Researchers from Yale used scanning devices to examine the brains of 43 young adults with reading disabilities while they read. One group had a “predominantly genetic type” of dyslexia, with gaps in the neural circuitry that normal readers use to process sound and language. They’d learned to use other parts of their brains to compensate.
The second group had a “more environmentally influenced” type of dyslexia. Researcher Sally Shaywitz says, “The persistently poor readers have a rudimentary system in place, but it’s not connected well.” They used the same parts of the left side of the brain as normal readers, but instead of connecting to other language centers, they activated a portion of the front right side of the brain that’s used primarily for memory.

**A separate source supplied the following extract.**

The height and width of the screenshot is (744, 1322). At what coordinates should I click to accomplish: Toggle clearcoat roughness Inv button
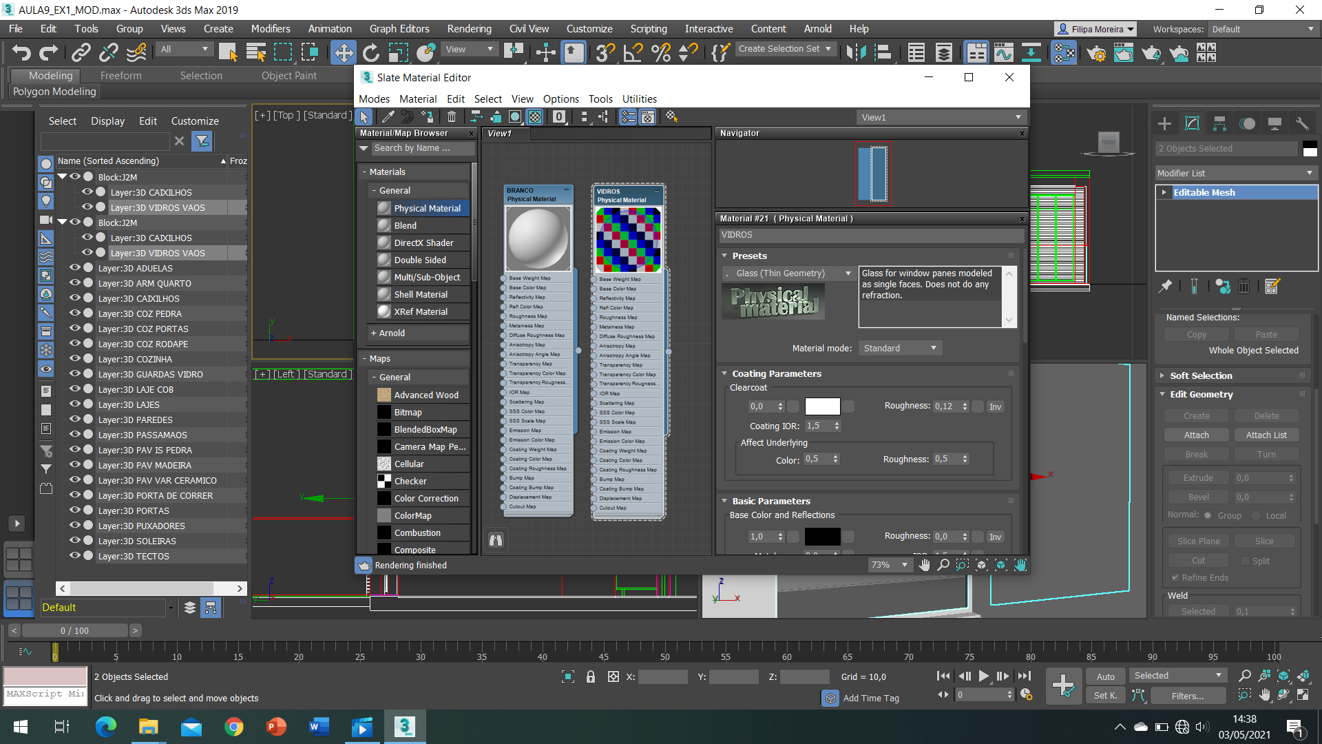[995, 406]
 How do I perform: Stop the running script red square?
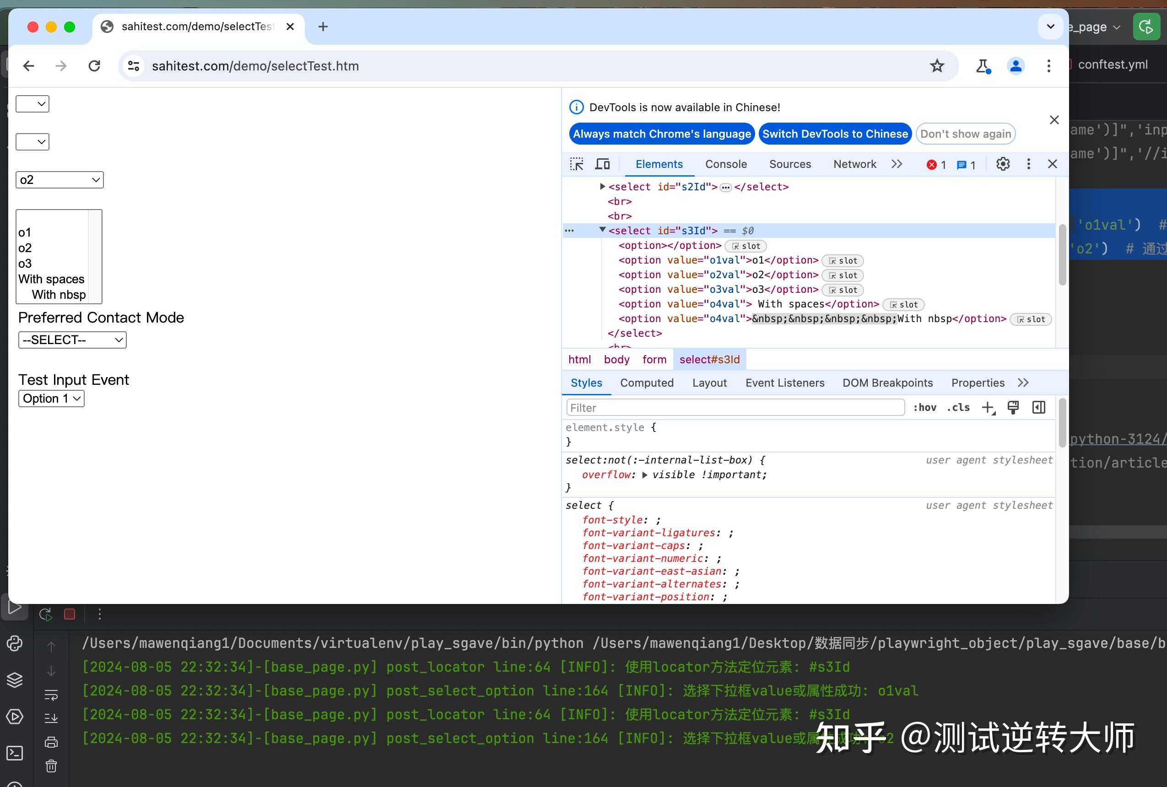(70, 614)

“Once the brain makes the connections it needs for certain tasks, it tends to stick with them,” says dyslexia expert Gordon Sherman. “But those connections aren’t necessarily the best ones.” Memorization of words can succeed up to a certain point, but “then it fails quite miserably; there’s too much to memorize.”
If our educational system makes it impossible for some kids to read, what kind of hope can there be for our future?